The increase of cars on Prague's road network meant that future sections could not be built using traditional methods, and certain sections would have to use reserved tracks.

Prague's tram network suffered from unreliability and, above all, unsatisfactory cruising speed in the entire tram system. A decision was made to build a subsurface tram. Digging began in 1966 and later, this section was used for metro line C. On 1 January 1960, the first of the lines in the historical centre of the city was cancelled: the single-track section leading through Pařížská Street, Old Town Square and narrow Celetná Street, where it was no longer possible to operate fast and modern transport.

=== Development of the metro and cancellation of tram plans ===
After the construction of the underground tramway started, various studies concluded that it would be more advantageous to convert the system to a conventional underground tramway in stages after completion (the so-called underground concept with an intermediate underground tramway). This was confirmed by Government Resolution No 437 of 30 November 1966, based on the results of studies by experts from the Czechoslovakia, the USSR, Sweden and Germany.

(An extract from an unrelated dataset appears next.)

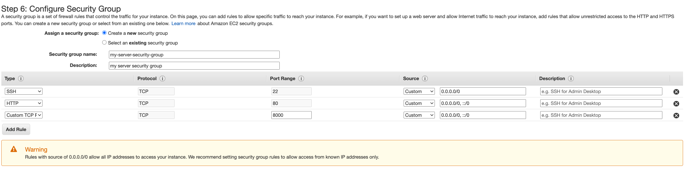Click the info icon next to Type
The width and height of the screenshot is (686, 171).
(x=21, y=78)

In May 1967, on the basis of a cabinet meeting, Prime Minister Lenárt asked the Soviet government to send a group of experts to review the whole concept once again. The team headed by I. T. Yefimov recommended to launch the intermediate stage of the subsurface tram. The management of the Transport Company and the Prague National Committee agreed with these results and the government decision of 9 August 1967 finally confirmed the metro project. Opponents such as Zbyněk Jirsák and Jindřich Horešovský have previously pointed out the disadvantages of this solution, such as the need to build ramps, etc.

The first metro line C opened to the public in May 1974. The gradual expansion of the metro limited the development of the tram network and also opened the question of its possible replacement by buses (bus replacement was happening in some other cities of the former Czechoslovakia). Due to the rapid development of bus transport, new metro lines to peripheral housing estates were not created and bus lines were preferred instead. In 1978, Prague launched its second metro line A, and in 1985, metro line B was launched.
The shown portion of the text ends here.